I’m pretty sure that means he’ll never leave prison alive.
Loughner is, by all reports, mentally ill. Very much so. And an argument can be made that because he’s mentally ill, he’s not responsible for his actions, and therefore sentencing him to a lifetime in prison is unjust.
I take a different view. It’s the responsibility of the society to come to some meaningful agreement on what constitutes essential safety – from foreign aggressors, sure, but also from violent criminals, storms, water sources, insulation, and yes, even those who would or could disturb our safety, and even take our lives, through no reason other than the misworkings of their brains, like Jared Loughner.
The key question is: if he were freed, would another event like that which happened in Tucson occur? I’m no expert, on either violent mentally ill people in general or on Loughner in particular, but it seems to me that unless we know for sure – and here’s where I may disagree with you – society can (and should) imprison this person.

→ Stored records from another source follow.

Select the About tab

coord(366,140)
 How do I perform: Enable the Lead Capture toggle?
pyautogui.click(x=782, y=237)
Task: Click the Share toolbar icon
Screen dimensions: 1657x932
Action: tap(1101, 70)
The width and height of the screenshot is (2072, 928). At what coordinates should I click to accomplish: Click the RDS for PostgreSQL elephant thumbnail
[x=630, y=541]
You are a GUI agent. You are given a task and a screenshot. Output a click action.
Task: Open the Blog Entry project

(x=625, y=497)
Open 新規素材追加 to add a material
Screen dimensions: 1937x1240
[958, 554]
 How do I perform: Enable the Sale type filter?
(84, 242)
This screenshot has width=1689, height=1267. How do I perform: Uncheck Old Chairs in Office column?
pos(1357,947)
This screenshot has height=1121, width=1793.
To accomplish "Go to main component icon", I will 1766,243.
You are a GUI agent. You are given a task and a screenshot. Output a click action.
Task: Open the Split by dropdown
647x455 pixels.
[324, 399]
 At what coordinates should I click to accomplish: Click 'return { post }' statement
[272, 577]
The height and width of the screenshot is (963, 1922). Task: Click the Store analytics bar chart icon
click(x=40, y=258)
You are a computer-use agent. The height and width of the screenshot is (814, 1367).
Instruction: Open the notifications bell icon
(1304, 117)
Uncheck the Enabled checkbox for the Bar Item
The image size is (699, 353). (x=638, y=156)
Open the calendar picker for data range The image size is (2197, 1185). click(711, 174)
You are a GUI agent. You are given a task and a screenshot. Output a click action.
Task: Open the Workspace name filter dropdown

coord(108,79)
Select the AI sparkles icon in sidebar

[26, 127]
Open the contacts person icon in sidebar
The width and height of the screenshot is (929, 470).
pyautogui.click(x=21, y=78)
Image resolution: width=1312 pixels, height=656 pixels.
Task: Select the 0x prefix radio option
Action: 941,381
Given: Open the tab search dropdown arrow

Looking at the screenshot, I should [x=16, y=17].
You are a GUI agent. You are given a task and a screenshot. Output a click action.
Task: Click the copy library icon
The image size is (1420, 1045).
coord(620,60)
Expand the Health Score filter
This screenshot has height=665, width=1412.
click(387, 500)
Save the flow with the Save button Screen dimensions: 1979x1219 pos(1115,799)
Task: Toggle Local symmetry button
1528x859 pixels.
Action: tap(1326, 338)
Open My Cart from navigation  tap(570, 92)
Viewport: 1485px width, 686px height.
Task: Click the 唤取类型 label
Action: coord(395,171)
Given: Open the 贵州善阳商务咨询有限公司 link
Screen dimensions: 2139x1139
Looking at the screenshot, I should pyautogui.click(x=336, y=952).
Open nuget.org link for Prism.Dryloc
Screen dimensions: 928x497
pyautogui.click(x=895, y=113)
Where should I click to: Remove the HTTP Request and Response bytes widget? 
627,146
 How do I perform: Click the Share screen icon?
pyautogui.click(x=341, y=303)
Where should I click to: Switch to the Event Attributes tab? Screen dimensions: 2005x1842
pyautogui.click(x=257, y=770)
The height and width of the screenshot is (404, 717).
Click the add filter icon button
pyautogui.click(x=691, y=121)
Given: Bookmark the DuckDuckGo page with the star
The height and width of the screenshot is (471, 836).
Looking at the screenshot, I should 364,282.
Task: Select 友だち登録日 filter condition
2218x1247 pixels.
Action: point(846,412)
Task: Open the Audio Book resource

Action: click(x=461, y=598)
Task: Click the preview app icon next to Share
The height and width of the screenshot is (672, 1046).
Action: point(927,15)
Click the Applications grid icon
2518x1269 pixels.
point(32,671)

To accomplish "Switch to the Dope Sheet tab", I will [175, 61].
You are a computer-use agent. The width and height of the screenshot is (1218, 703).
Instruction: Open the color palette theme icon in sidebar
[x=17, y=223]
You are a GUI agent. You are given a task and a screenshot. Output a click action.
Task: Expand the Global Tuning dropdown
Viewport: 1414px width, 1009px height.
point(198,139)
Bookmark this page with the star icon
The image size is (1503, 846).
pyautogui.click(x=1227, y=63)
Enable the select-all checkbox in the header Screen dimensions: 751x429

It’s a gray area. How are we to say that a violent criminal in full control of his faculties who committed murder or rape is fully rehabilitated after 20 years in prison? I don’t think we can. Yet we, collectively, as a society, have adjudged that sentence to be the appropriate one in those circumstances.
It concerns me when decisions about shared needs – such as that for safety – are unilaterally appropriated by government as part of some national-security power grab. Extrajudicial killings of citizens via unmanned drones are abhorrent, as is indefinite detention, warrantless wiretapping and its digital equivalents, gag orders, and the heavy-handed suppression of whistleblowers by globally applying some unspecified and unchallengable national security interest.
That’s not the case here, however.
I’m also thankful that the victims were united in calling for the judge not to impose the death penalty, which IMHO is barbaric and dangerous and ill-applied, especially against the most vulnerable (and yes, I include Loughner in that category).